Question

A particle is moving along x axis such that net force acting on it is F=-10x+20 and mass of the particle is 2.5 kg. Find equation of it's motion if the particle is released from rest i.e x=3.​

Answer 1

Answer:

Given:

Force vs Position equation is as follows ;

F = -10x + 20

Mass of object = 2.5 kg

To find:

Equation of motion I velocity of particle is zero at x = 3

Concept:

Equation of motion can be expresed as a relationship between Velocity and Position .

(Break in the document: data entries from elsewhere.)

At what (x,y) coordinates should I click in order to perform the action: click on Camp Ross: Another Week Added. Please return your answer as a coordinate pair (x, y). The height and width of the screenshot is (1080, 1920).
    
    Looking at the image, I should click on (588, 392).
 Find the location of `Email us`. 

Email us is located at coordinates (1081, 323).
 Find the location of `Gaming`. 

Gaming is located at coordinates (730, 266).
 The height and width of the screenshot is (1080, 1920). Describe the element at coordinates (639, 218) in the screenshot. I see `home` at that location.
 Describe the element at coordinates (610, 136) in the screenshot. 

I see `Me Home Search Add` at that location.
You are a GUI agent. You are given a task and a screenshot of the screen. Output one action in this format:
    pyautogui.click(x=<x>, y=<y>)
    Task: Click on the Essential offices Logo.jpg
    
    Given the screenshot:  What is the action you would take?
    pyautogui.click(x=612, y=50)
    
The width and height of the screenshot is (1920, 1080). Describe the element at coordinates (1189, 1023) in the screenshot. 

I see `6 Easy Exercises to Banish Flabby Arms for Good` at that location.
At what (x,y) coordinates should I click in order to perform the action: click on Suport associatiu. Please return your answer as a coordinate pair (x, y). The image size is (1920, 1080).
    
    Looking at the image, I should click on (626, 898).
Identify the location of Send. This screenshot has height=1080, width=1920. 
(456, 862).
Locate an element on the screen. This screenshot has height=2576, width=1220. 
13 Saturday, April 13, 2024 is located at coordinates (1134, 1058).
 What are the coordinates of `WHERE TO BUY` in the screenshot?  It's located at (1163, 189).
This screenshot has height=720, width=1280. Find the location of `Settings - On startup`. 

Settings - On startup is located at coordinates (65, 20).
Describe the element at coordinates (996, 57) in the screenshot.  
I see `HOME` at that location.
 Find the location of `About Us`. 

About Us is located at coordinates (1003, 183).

Acceleration can be expressed on form of Velocity and Position on the following form :

$\boxed{ \red{ \huge{acc. = v \dfrac{dv}{dx} }}}$

Calculation:

$F = - 10x + 20$

$= > 2.5a = - 10x + 20$

$= > a = - 4x + 8$

$= > v \dfrac{dv}{dx} = - 4x + 8$

$\displaystyle = > \int v \: dv = \int \: ( - 4x + 8)dx$

$= > \dfrac{ {v}^{2} }{2} = - 2 {x}^{2} + 8x + c$

Now we know that v = 0 , for x = 3

$= > \dfrac{ {0}^{2} }{2} = - 2 ({3}^{2} ) + 8(3) + c$

$= > c = -24 + 18 = -6$

So equation of motion comes as :

$= > \dfrac{ {v}^{2} }{2} = - 2 {x}^{2} + 8x -6$

$= > {v}^{2} = - 4 {x}^{2} + 16x -12$

$= > v = \sqrt{16x- 4 {x}^{2} - 12}$

So final answer :

$\boxed{ \blue{ \sf{ \bold{ \huge{ v = \sqrt{16x- 4 {x}^{2} -12}}}}}}$